Se estivéssemos exigindo a suavidade de Isócrates, a majestade de Demóstenes, a gravidade de Tucídides, a sublimidade de Platão, então terias razão em citar São Paulo Apóstolo.

Mas tudo isso eu deixo de lado.

Que a expressão seja pobre, que a composição das palavras seja simples e corrente; mas o que a ninguém se pode permitir é ser leigo no exato conhecimento das verdades da fé.

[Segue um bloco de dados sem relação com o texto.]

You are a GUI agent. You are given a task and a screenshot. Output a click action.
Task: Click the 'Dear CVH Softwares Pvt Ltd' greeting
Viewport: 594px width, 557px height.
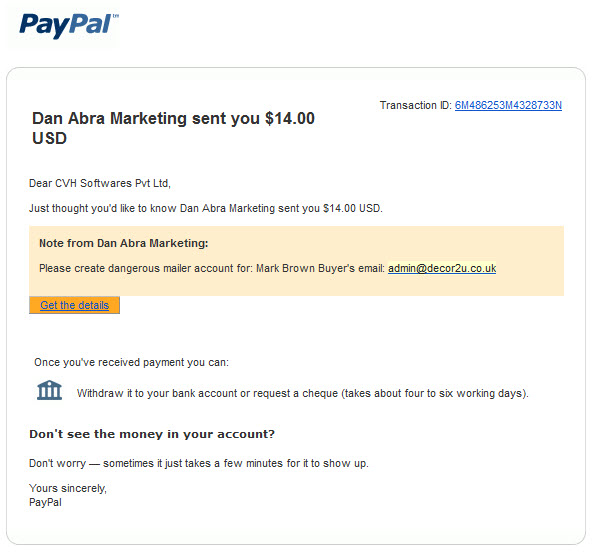click(100, 183)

Em que o bem aventurado Apóstolo São Paulo superou a todos os demais apóstolos? Que fêz ele em Tessalônica, em Corinto, e na mesma Roma? Não passava dias e noites inteiras, sem interrupção, na explicação das Sagradas Escrituras? Que ninguém, pois, para acobertar a si próprio, pretenda arrancar deste bem aventurado Apóstolo aquela que foi a sua máxima excelência e a coroa de sua glória".

S. João Crisóstomo
De Sacerdotio L. IV, 5-6

Este texto de São João Crisóstomo, bispo de Constantinopla no final dos anos trezentos, pertence a um livro em que ele procura traçar o perfil ideal do sacerdote cristão. Ele menciona a educação retórica a que ele próprio havia sido submetida durante a sua juventude e, indiretamente, aspira por outra.

Mas durante a história do Império Bizantino que se seguiu não surgiu nenhuma outra forma de educação. O Cristianismo aprendeu a conviver com a formação retórica tal como ela havia evoluído na antigüidade romana. O grego se tornou a língua nacional do Império Bizantino e as obras dos grandes escritores da Grécia eram acessíveis, compreendidas e admiradas por todos.

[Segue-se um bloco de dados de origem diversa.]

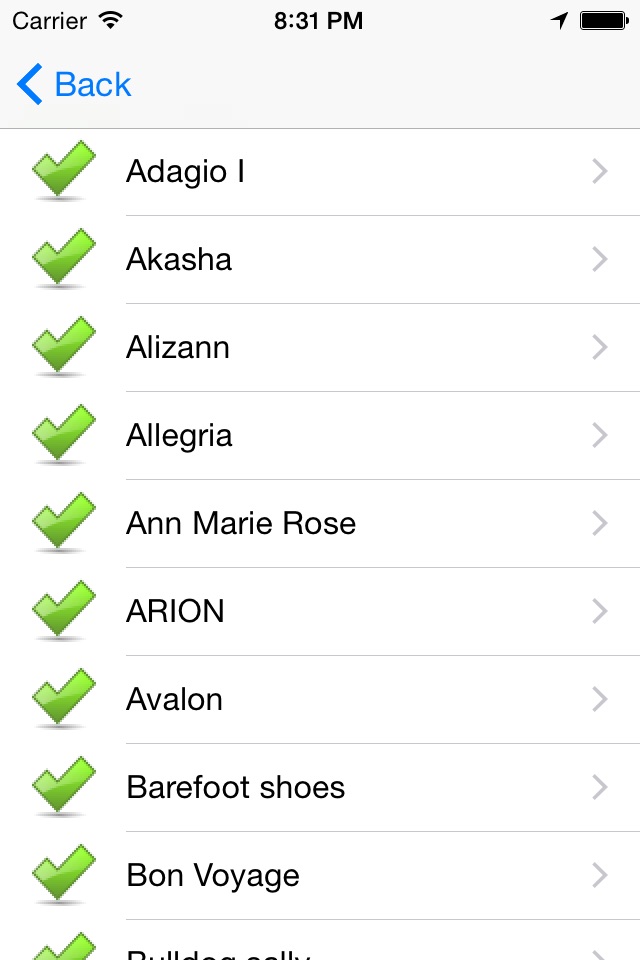The height and width of the screenshot is (960, 640).
Task: Open the Bon Voyage disclosure chevron
Action: tap(600, 875)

Os escritores bizantinos, conforme escreve Charles Diehl,

"gostavam de tomar por modelos a autores clássicos e se esforçavam por imitá-los. Ao contato dos clássicos, acabaram criando uma linguagem erudita, muito diferente do grego que se falava correntemente, mas com a qual se vangloriavam de reproduzir a beleza artística do grego antigo. Ademais, assim como o estilo imita a forma antiga, seu pensamento também se moldava constantemente sobre as idéias clássicas. Estão cheios de lembranças da história e da mitologia gregas, e este respeito quase que supersticioso pela tradição grega clássica deveria ter para a literatura conseqüências assas importantes".

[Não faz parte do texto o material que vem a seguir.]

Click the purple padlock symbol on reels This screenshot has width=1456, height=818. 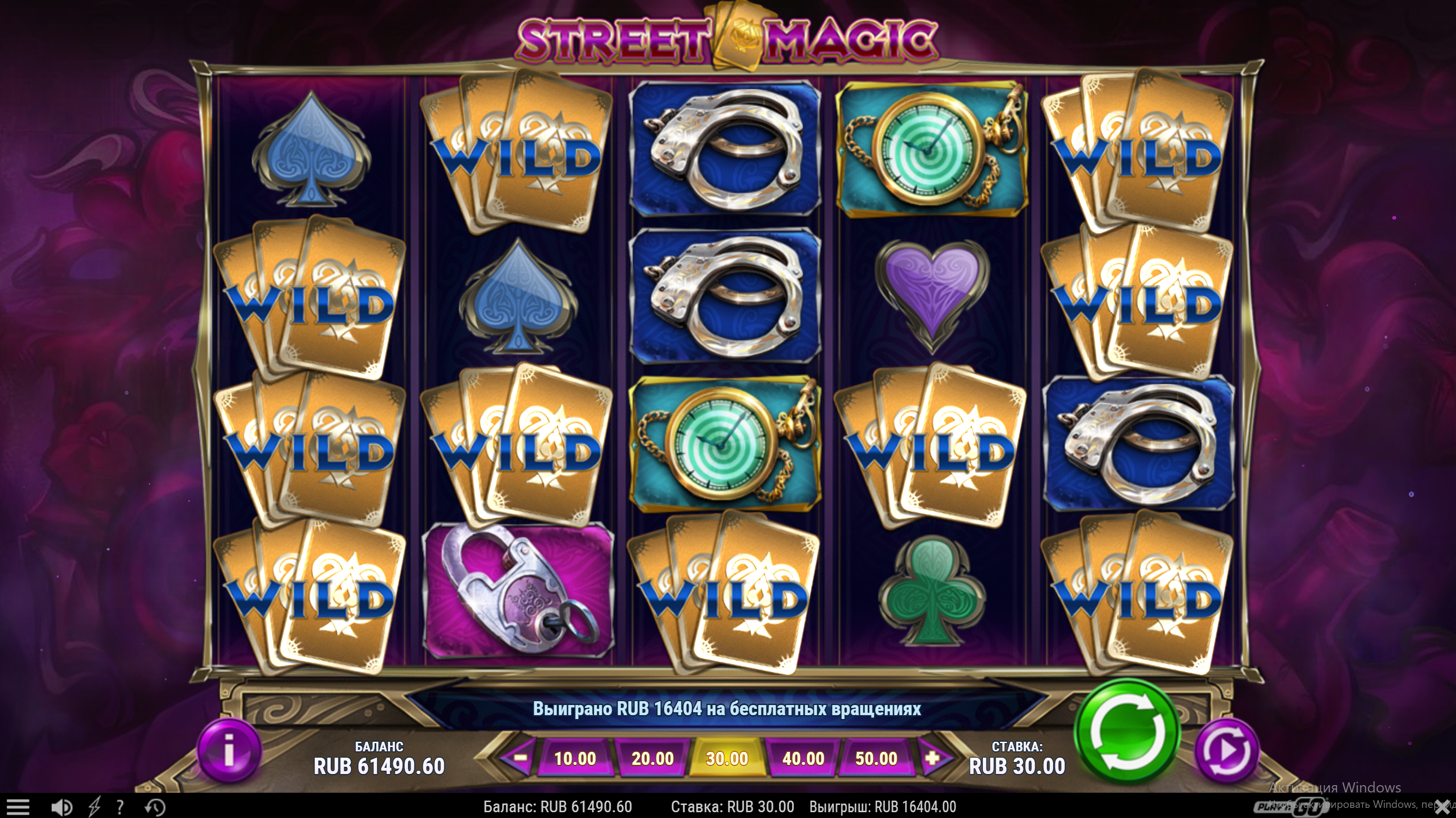[x=518, y=590]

Mas, à medida em que o Império Bizantino foi desmoronando, e no início dos anos 1400 DC foi se percebendo cada vez mais claramente que seria apenas uma questão de tempo para que o Império fosse tragado pelo Islã, os professores e os homens cultos de Constantinopla começaram a fugir para o Ocidente.

Para onde, porém, no Ocidente, poderiam fugir? Naquela época havia um lugar onde não somente encontrariam um refúgio seguro, como também seriam regiamente acolhidos. Este lugar não era a França, nem a Espanha ou a Alemanha, mas o norte da Itália, onde fervilhava o Renascimento. Déspotas e humanistas italianos os receberiam como se recebem os heróis. Juntamente com estes sábios de Constantinopla vinham para os italianos mais manuscritos antigos e uma nova oportunidade de aprender a língua grega tal como era falada em um lugar em que ela havia permanecido viva ininterruptamente desde a antigüidade. A história da Renascença conserva até hoje o nome e as atividades de todos os principais dentre estes sábios imigrantes bizantinos.